After lots of prayer, tears, and constantly mounting complications in both our daughters, my husband and I chose to remove them from life support. Ellie on July 1st. Aubry on July 7th. I vividly remember walking each of my girls back to their little incubator beds and setting them down. I remember asking the doctors to be gentle with them and to keep them warm. Their little faces were blue. They felt cold. They were gone. No pulse. No breath. No life. Just a tiny little limp body. I knew their souls were in heaven and that they had been restored...but it didn't comfort me. How many mothers ever hold their dead children or watch their babies take their last breaths? How many mothers choose the day their babies go to heaven? It seems horribly unfair. And not to me. To my innocent baby girls.
A day does not go by that I don't wonder what could have been, or even what should have been. I would have taken care of my babies no matter what condition they were in. I would have loved them no matter what. I would have dedicated my life to them. But when they died I felt this overwhelming sense of relief, and then immediate guilt and pain. I knew they were no longer suffering, but I was suffering...they were gone, forever. My babies were gone.

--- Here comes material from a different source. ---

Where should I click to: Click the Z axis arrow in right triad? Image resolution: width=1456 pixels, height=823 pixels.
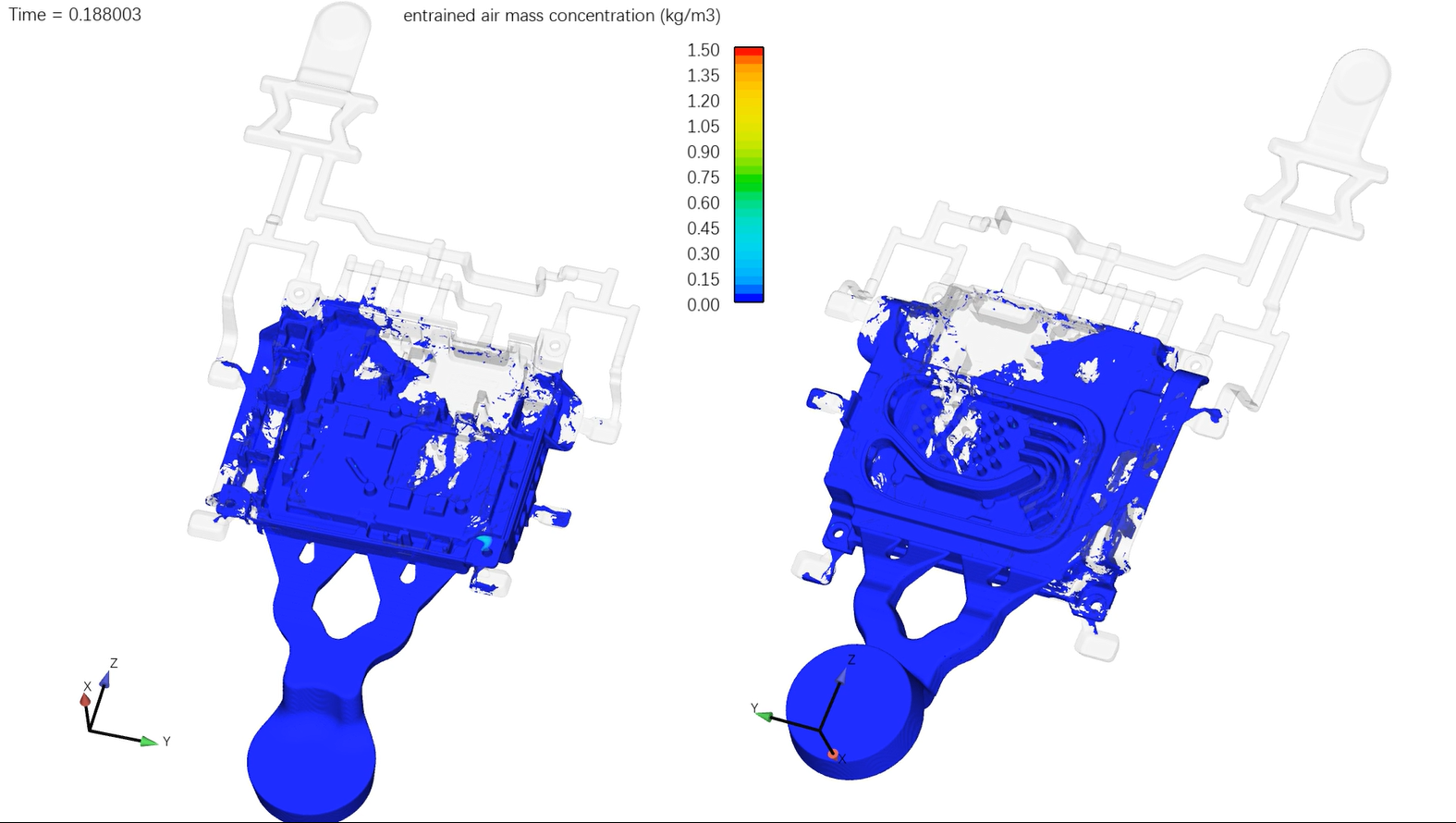tap(841, 677)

I often think that God was gracious to my girls and that taking them to heaven spared them from a very hard life. After they got so sick it became easy to rationalize why heaven was the best place for them. But the question I always ask is why were they born early in the first place? There would have been no brain damage or organ failure or death if they went full term. They would have been fine. We would have been fine. Everything would have been fine.
But it wasn't fine. It still isn't fine. All the questions and fears and would haves and maybes are fruitless. My girls are dead and can never return to me. All I can do now is keep my promise to them to heal and wait patiently to meet them someday in heaven. At least we have heaven. Thank God we have heaven.